Zero Trust aims to solve the challenges related to protecting resources, users and assets in a world where users and resources have no perimeters. According to a CISA report that studied ransomware attacks in 2021, the top three initial infection vectors for breaches were phishing, credential theft and vulnerabilities, which all had the common root cause of unauthorized resource access. The National Institute for Standards and Technology, or NIST, created the Zero Trust Architecture framework to address the root causes of breaches with the goal to prevent unauthorized access to systems and services. NIST defined this architecture in the NIST Special Publication 800-207.
The NIST 800-207 definition of the Zero Trust Architecture is centered around resource access and the verifications needed to ensure that resources are secure while users and assets interact with them. The security objectives the framework aims to achieve are preventing data loss, preventing data destruction and ensuring reliable access to the data. These security objectives are under attack by prolific ransomware and attackers due to the ubiquity of the applications and data as they’ve moved to the cloud. Although the NIST 800-207 Zero Trust Architecture has gained much popularity due to its ability to significantly reduce risk, the long-term compliance and successfully implementation of its tenants are the only way our way of life can continue without significant disruption.
On January 26th, 2022, the US government issued an Executive Order that mandates that government agencies move to Zero Trust by the year 2024. The Executive Order references the NIST 800-207 throughout, with requirements of implementing this model across all Federal Agencies. With this order in place, similar protective regulations will likely be mandated at the state and local levels of government in the coming weeks and months. References to the NIST 800-207 are being made internationally as well, and it’s very likely revisions to other standards like ISO will follow a very similar protection model. Looking at compliance standards, many requirements are related to access control. The foundations of Zero Trust are based on controlling access that fulfills these compliance requirements in a broad way by protecting resources.

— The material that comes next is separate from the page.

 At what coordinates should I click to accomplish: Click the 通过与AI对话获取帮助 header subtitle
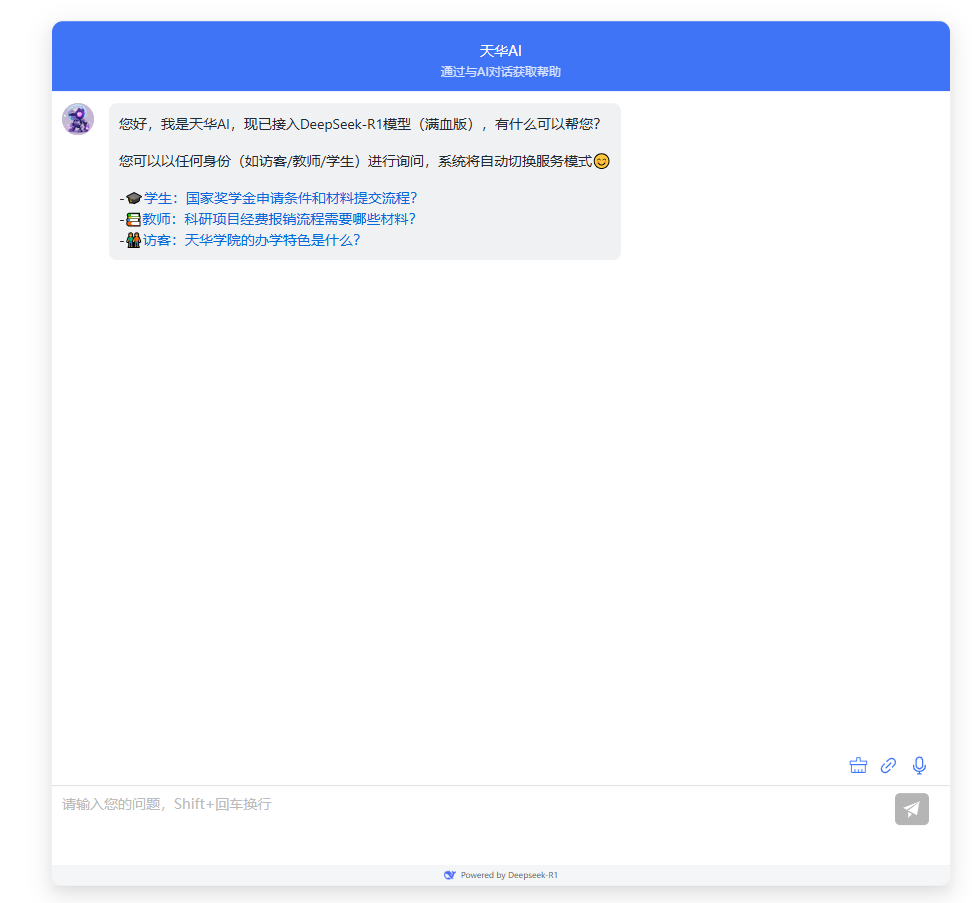tap(500, 72)
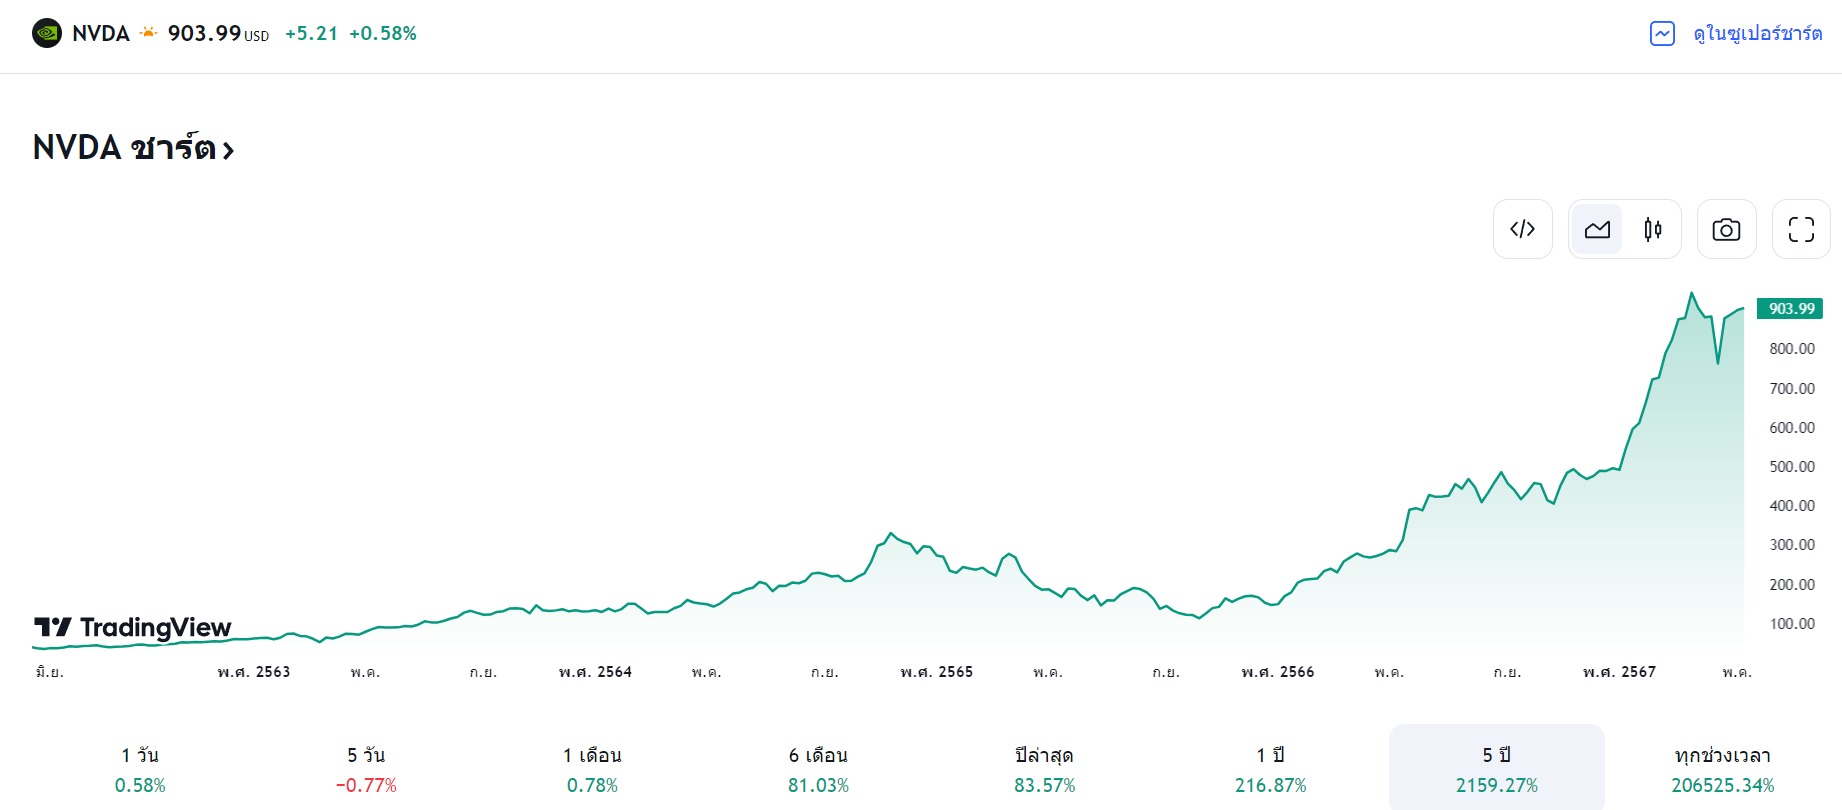The height and width of the screenshot is (810, 1842).
Task: Select the ปีล่าสุด time range
Action: 1044,769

Zero Trust is just as much about security as it is connectivity. Applying security controls such as malware defense and data loss prevention are native to this design principle. NIST uses an airport analogy to exemplify this point. At the airport, the goal is to protect airplanes. This can be accomplished by determining who might want to harm a plane. Taking this approach is very challenging due to the number of people at the airport with the potential to cause harm. An inverted solution takes the approach that only a few hundred people are going to board each plane which includes only passengers with tickets to travel. All others, including those without a boarding pass, will be denied. This reduces the scope of the challenge from including all people as possible attackers to just a handful of potential threats. Putting an airport security checkpoint in front of the plane allows travelers to be authenticated and authorized once identification has been verified and bags have been checked.

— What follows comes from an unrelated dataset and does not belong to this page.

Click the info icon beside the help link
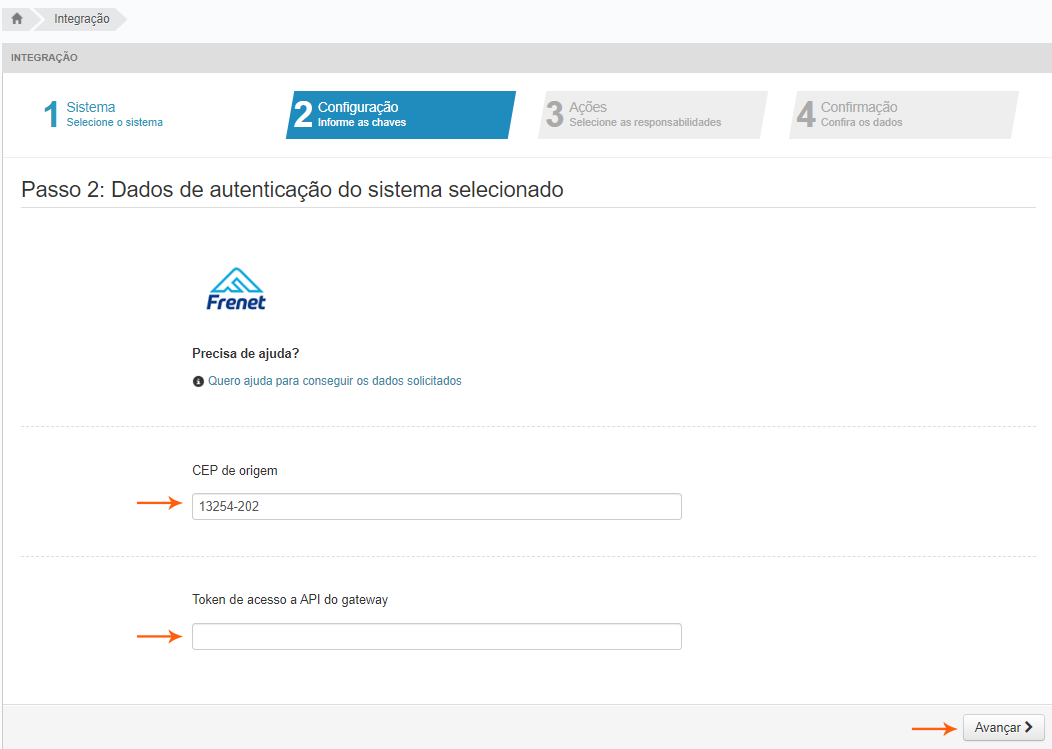 pyautogui.click(x=197, y=380)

Zero Trust uses the same concept as an airport security checkpoint, but instead of protecting airplanes it protects digital resources by placing a security service checkpoint in front of them. Whenever access is required, authentication and authorization are performed by identifying the user and checking the assets to ensure they are not infected. Other checks on the asset can also be performed such as having the firewall enabled and antimalware running.
The NIST 800-207 falls squarely under the NIST Risk Management Framework, or RMF, which is a framework designed to reduce cyber risk across organizations of all types and sizes. The RMF is a very popular and robust framework that includes categorizing the resources being protected, understanding their risk and impact levels to the organization and implementing controls around those resources. The NIST 800-207 Zero Trust architecture is a component of the RMF related to reducing risk by controlling access.
Implementing Zero Trust now can solve many immediate problems facing enterprises today. It can connect remote users to the resources they need while allowing them to work from anywhere. It can ensure security is applied whenever users interact with protected resources without requiring those users to connect from the office. It can protect resources that are scattered throughout offices, datacenters, cloud and SaaS providers by making those applications and data private. Most importantly, it can fulfill compliance requirements by meeting access control requirements mandated throughout most US Federal and EU compliance standards.